C’est en 2012 que leur usage émerge lors de l’élection présidentielle, rappelle Anaïs Théviot, docteure en science politique à l’Institut d’études politiques de Bordeaux.

Une campagne électorale de plus en plus instantanée

À l’ère des réseaux sociaux, on ne fait plus campagne comme avant : « Leur utilisation par les candidats a changé la temporalité des campagnes : les réseaux sociaux s’appuient sur l’instantanéité », analyse Anaïs Théviot.

Pour les candidats, il s’agit donc d’assurer une présence permanente grâce à un réservoir de contenus (photos, vidéos, infographies…) et de se parer ainsi de modernité. Ce faisant, la campagne devient « quasi permanente », relayée sur les radios et les chaînes d’information en continu.

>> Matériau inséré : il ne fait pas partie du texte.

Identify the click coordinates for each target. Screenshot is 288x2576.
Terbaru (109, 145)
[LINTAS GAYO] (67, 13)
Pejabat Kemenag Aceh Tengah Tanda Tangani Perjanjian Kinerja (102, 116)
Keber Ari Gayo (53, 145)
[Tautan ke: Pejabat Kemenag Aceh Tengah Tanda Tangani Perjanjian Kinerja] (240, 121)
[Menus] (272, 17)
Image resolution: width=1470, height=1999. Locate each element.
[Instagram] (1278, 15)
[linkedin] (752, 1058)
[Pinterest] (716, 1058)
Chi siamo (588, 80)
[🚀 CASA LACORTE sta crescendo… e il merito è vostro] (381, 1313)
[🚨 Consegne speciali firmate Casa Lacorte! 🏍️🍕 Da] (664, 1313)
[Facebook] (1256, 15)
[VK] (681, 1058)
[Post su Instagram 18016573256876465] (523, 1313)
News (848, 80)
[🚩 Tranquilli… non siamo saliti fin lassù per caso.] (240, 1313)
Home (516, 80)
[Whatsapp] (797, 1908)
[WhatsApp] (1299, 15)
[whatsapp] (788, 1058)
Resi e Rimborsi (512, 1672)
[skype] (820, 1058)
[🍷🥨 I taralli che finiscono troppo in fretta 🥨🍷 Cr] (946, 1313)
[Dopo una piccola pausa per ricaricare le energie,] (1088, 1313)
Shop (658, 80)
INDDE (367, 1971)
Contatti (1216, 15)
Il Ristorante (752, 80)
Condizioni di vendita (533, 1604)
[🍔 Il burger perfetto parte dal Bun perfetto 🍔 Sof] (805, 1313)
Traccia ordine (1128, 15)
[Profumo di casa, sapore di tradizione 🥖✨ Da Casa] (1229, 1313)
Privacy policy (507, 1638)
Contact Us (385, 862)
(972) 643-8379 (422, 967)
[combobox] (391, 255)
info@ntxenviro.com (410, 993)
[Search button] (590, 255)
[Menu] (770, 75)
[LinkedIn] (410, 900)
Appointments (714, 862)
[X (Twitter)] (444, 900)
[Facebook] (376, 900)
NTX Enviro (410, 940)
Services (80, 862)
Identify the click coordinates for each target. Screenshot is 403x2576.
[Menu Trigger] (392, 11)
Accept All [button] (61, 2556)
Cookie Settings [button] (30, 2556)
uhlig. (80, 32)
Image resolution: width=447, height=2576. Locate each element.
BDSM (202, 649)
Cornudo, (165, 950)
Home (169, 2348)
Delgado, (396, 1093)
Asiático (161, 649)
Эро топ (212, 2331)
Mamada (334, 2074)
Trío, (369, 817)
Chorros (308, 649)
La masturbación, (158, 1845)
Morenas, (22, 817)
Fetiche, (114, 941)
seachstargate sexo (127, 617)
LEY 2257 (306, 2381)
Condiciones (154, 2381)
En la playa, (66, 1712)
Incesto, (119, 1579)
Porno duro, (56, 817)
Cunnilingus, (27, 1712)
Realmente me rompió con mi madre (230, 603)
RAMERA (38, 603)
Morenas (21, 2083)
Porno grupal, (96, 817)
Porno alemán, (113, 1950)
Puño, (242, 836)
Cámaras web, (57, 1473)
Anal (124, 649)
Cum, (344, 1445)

Les réseaux sociaux, notamment Twitter, sont à la fois un sondage permanent de l’opinion publique permettant de voir évoluer la popularité d’un candidat et un moyen, pour lui, de se préparer à s’adresser aux citoyens et de répondre aux journalistes.
 

« Beaucoup d’éléments qui y circulent permettent aux équipes de campagne de sentir quels sont les sujets délicats, les rumeurs comment les mesures ont été comprises par l’opinion », précise Anaïs Théviot.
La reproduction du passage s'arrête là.